Suatu ketika saat sedang dalam perjalanan, ada seorang Badui yang meminta kendaraan kepada Nabi Shallallahu ‘Alaihi wa Sallam untuk dia naiki dan mengangkut barang bawaannya. Nabi berkata, “Maukah kamu aku beri anak onta?” Orang Badui itu pun berkata, “Apa yang bisa aku lakukan dengan anak onta?” Kata Nabi, “Memangnya apa yang dilahirkan onta betina kalau bukan onta juga?”[5]

Demikianlah kebiasaan Rasulullah Shallallahu ‘Alaihi wa Sallam apabila bergurau.

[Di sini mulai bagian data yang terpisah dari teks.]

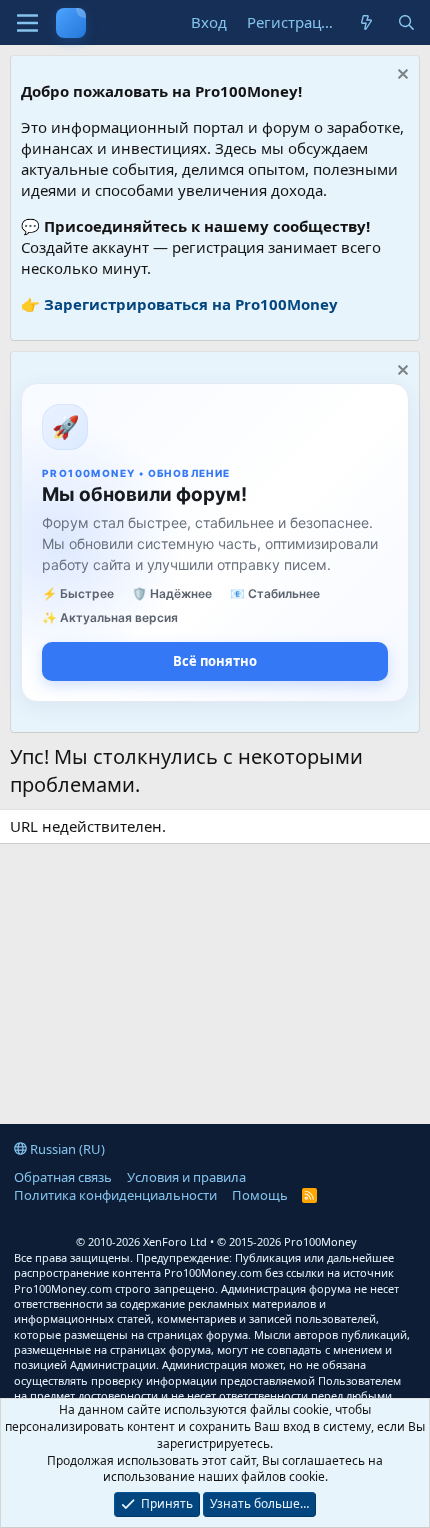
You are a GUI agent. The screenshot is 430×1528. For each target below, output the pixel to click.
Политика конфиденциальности (115, 1195)
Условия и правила (186, 1177)
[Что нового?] (366, 22)
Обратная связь (63, 1177)
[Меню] (27, 23)
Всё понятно (215, 661)
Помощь (260, 1195)
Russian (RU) (66, 1149)
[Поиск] (406, 22)
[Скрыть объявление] (400, 76)
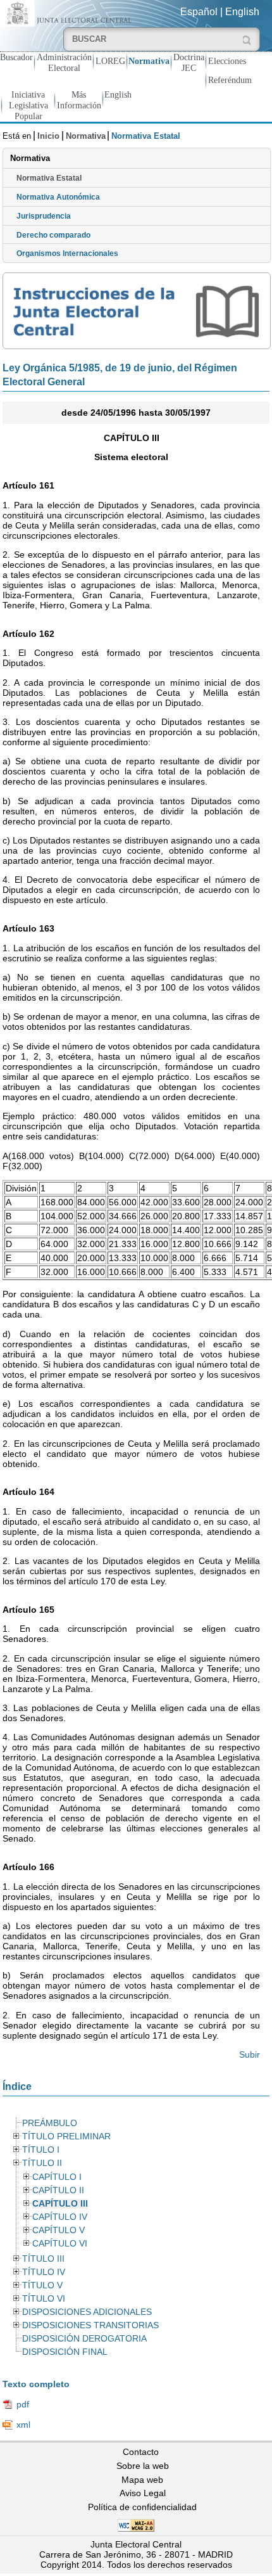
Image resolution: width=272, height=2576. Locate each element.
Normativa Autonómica (58, 197)
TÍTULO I (40, 2150)
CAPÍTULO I (57, 2177)
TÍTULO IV (43, 2272)
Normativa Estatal (49, 178)
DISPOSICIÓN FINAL (65, 2352)
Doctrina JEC (188, 62)
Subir (249, 2054)
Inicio (48, 136)
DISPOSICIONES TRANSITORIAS (90, 2325)
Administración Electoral (64, 62)
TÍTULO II (42, 2163)
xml (23, 2424)
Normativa (149, 61)
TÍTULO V (42, 2285)
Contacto (141, 2452)
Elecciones (227, 61)
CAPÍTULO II (58, 2190)
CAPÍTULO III (60, 2203)
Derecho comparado (53, 235)
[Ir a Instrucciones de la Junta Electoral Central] (136, 310)
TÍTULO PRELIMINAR (66, 2136)
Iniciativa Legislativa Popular (28, 105)
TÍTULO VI (43, 2299)
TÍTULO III (43, 2259)
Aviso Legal (143, 2493)
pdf (22, 2404)
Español (199, 11)
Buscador (16, 57)
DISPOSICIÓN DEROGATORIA (84, 2338)
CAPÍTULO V (58, 2230)
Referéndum (230, 80)
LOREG (110, 61)
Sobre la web (142, 2466)
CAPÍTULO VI (59, 2243)
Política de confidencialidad (142, 2507)
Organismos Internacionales (67, 253)
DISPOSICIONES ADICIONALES (87, 2312)
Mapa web (142, 2480)
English (242, 11)
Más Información (79, 99)
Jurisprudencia (43, 216)
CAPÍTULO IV (59, 2217)
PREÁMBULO (49, 2123)
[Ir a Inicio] (68, 12)
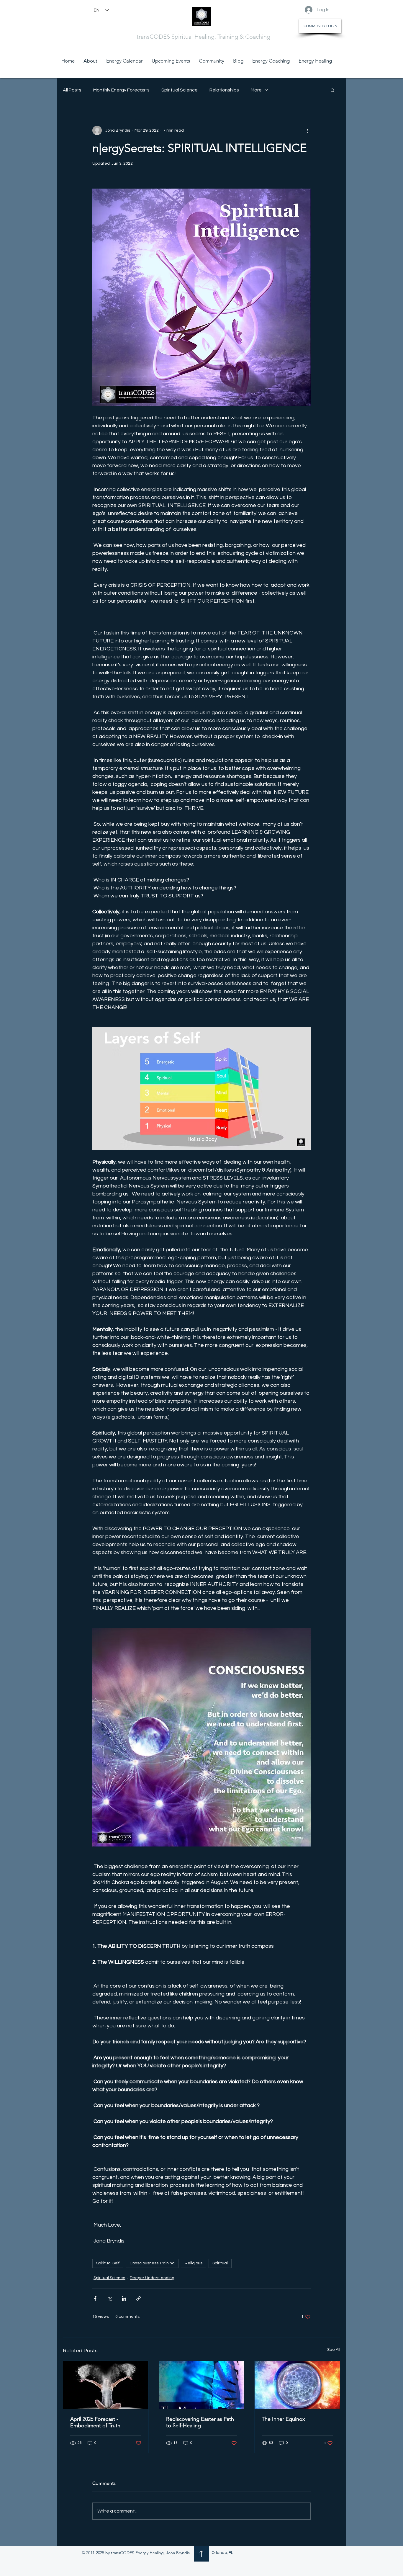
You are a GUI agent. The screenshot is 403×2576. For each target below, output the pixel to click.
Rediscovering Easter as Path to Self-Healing (200, 2422)
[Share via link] (138, 2298)
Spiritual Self (107, 2263)
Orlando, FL (222, 2553)
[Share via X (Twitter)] (109, 2298)
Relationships (224, 90)
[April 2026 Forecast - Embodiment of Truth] (105, 2385)
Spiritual (220, 2263)
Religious (193, 2263)
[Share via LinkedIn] (124, 2298)
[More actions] (307, 130)
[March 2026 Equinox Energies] (297, 2385)
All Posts (72, 90)
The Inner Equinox (283, 2419)
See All (333, 2350)
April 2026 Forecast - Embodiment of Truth (95, 2422)
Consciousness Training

Beliau sama sekali tidak pernah berbohong. Dan sudah seharusnya jika kita juga menghindari bohong, sekalipun dalam bergurau.

* * *

[1] Musnad Ahmad, Kitab Baqi Musnad Al-Muktsirin (8125) dan Sunan At-Tirmidzi, Kitab Ash-Shilah wa Al-Birr (1913). At-Tirmidzi mengatakan bahwa hadits ini adalah hasan shahih.

[2] Sunan Ibnu Majah, Kitab Ath-Thib (3434). Syaikh Al-Albani mengomentari hadits ini dalam Shahih Sunan Ibni Majah (3443), “Hasan shahih.”

[3] HR. At-Tirmidzi dalam Asy-Syama`il Al-Muhammadiyyah (238). Dishahihkan Al-Albani dalam Silsilah Al-Ahadits Ash-Shahihah (2987).

[4] Lihat Ihya’ Ulumiddin 3/184.

[5] HR. At-Tirmidzi dalam Asy-Syama`il Al-Muhammadiyyah (236). Dishahihkan Al-Albani dalam Tahqiq Misykat Al-Mashabih (4886).